**Given records:**
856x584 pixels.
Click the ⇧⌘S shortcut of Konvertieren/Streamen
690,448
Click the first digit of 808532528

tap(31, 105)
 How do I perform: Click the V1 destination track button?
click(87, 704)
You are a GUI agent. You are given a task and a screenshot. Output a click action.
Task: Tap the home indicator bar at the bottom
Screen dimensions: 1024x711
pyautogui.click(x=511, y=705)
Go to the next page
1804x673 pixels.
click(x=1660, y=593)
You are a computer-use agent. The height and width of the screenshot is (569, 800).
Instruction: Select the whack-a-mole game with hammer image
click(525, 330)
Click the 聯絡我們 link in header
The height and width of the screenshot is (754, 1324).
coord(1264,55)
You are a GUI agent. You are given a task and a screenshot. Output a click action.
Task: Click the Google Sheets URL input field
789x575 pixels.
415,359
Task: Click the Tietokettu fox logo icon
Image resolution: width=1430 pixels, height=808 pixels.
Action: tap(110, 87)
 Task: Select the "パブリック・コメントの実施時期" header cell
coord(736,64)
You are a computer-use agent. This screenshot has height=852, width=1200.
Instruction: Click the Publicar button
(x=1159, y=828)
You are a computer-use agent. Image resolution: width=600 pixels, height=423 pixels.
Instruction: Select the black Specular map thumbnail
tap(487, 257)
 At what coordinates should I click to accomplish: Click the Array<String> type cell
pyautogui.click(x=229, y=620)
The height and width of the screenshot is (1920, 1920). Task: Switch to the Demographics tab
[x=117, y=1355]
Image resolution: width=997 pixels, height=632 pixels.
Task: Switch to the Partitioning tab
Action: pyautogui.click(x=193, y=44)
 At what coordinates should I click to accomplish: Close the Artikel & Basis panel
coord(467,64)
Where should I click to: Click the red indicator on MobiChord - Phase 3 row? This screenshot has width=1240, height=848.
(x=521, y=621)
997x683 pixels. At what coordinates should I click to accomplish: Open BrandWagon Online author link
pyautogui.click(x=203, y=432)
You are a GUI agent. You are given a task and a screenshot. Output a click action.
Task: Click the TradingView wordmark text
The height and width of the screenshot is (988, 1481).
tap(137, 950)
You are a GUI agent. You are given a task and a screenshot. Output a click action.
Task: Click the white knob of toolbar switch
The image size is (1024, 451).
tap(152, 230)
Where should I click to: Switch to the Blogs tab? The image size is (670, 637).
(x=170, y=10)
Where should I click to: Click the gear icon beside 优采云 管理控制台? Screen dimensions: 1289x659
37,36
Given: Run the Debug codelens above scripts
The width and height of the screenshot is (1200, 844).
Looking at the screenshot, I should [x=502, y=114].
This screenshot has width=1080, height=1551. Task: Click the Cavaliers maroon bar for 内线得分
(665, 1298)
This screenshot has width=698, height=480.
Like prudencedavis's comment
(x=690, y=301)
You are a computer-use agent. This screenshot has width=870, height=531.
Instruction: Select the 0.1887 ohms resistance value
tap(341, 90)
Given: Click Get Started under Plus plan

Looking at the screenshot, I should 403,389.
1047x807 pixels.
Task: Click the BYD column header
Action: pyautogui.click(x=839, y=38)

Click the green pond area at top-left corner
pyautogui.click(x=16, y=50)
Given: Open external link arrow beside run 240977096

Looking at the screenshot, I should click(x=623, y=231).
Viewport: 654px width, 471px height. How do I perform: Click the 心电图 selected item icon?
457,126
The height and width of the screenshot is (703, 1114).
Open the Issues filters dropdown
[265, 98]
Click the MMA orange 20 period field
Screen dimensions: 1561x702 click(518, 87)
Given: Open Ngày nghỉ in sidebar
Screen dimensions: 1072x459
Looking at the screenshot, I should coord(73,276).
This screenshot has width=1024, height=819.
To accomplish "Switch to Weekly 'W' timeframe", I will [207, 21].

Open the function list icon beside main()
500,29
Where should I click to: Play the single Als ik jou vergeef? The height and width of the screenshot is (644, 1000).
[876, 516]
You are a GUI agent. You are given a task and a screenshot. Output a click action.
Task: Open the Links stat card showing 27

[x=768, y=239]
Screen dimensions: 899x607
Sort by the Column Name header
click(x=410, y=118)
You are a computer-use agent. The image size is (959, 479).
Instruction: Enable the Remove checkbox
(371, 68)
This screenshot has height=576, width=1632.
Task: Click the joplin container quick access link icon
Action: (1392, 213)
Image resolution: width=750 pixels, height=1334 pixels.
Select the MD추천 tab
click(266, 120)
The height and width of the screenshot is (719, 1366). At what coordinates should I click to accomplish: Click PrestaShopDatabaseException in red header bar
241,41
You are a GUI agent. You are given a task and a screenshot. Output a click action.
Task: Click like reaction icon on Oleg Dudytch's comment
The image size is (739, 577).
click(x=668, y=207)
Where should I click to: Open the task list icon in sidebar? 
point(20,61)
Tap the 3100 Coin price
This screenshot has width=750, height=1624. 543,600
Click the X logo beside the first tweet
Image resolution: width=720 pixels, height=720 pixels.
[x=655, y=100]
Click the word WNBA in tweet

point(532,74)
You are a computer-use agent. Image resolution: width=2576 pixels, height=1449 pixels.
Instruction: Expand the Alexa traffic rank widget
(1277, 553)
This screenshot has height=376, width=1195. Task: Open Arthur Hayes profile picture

**Task directions:**
Your answer should be a single number: how many lines in the preceding entries contain "computer".

**Reply to the exercise:**
6